Portland wins an aerial duel which could have been little to no threat to Philadelphia if they continued to mark well enough. In this situation, because the Union defender did not continue to mark his man, Blanco was wide-open on the back post to head home the match-winning goal.
The Union’s pain did not stop there. They conceded two goals from set-pieces while failing to score from the penalty spot. They were awarded a penalty late in the first half, yet Sergio Santos skyed the ball over the bar.
This match was a cagey affair that could have gone either way. From a viewer’s perspective, they would probably claim that the Philadelphia Union deserved to win based on the amount of possession and control they exerted on the match. However, after analysis, it is clear that the Portland Timbers were more effective and executed their tactics better than the Union.

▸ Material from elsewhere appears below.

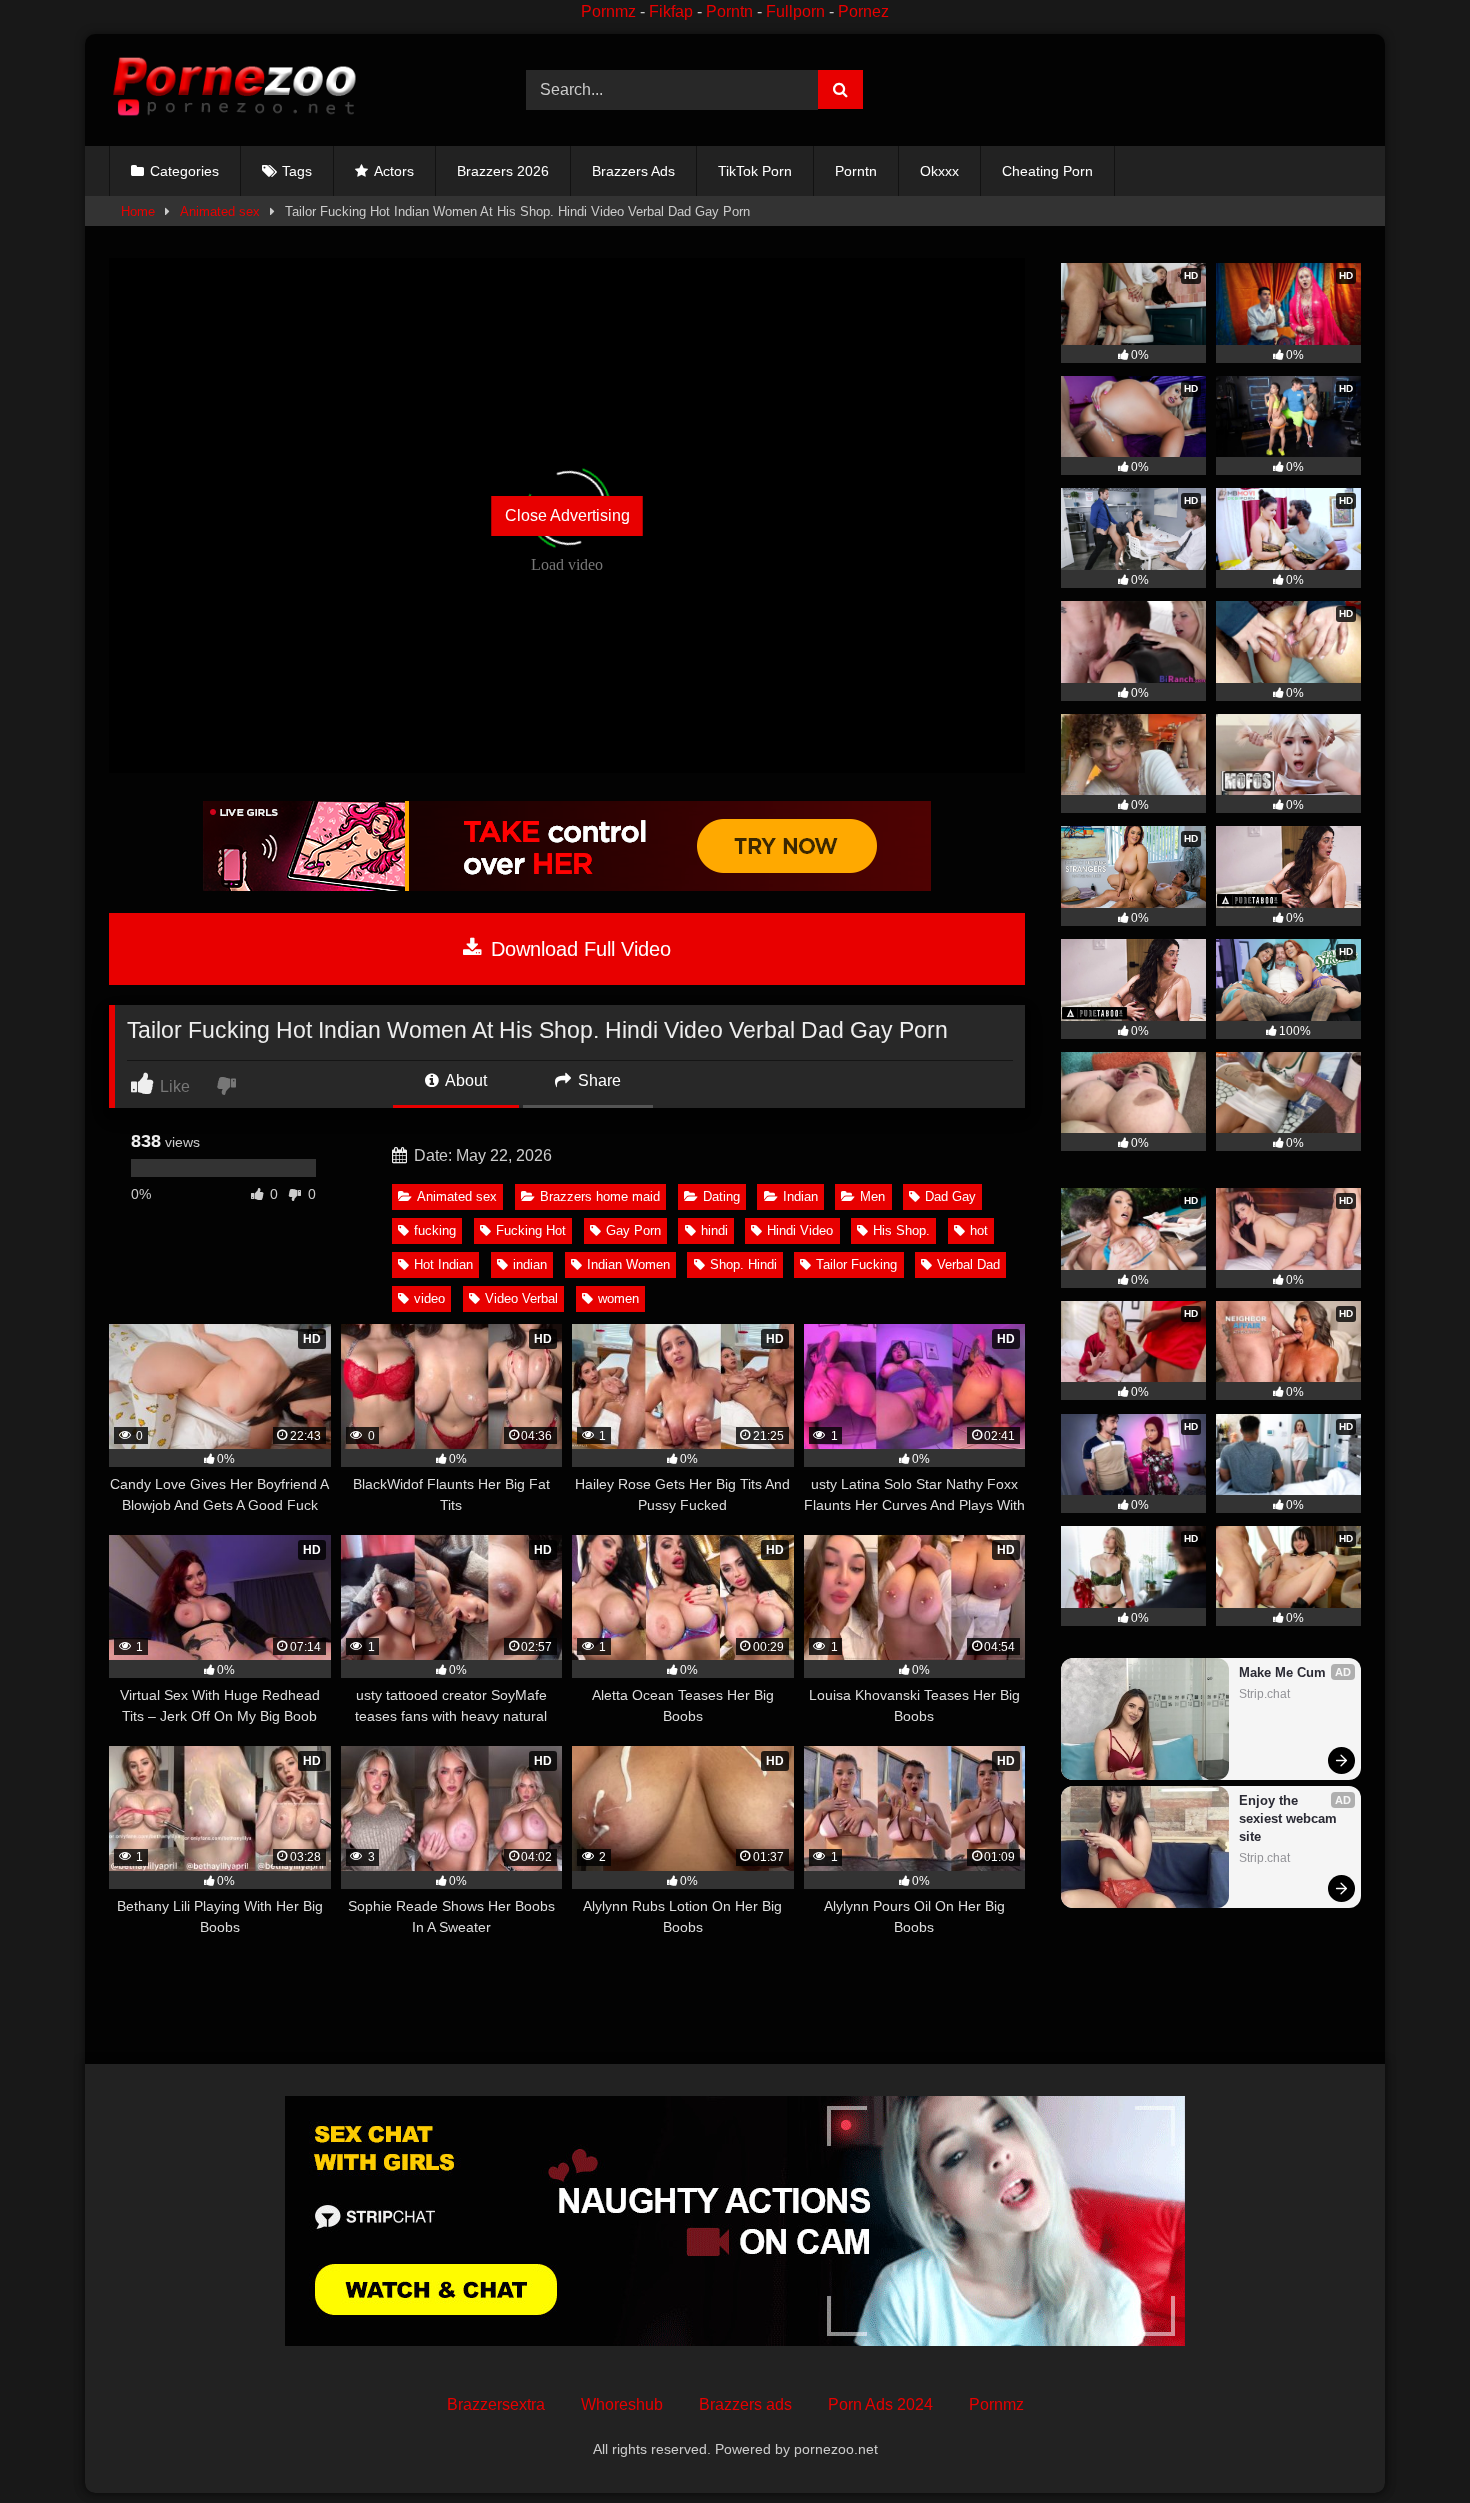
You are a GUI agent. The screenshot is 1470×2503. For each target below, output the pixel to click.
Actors (394, 171)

If the Union defended set-pieces better, the score could have been different. Equally, if Portland finished their fantastic chances created in and around the box, the score could have been different. Overall, this match was decided by mistakes rather than the quality of play in terms of creativity for both teams. It is Portland who marches onto the final where they will play Orlando City after their impressive 3-1 win against Minnesota United.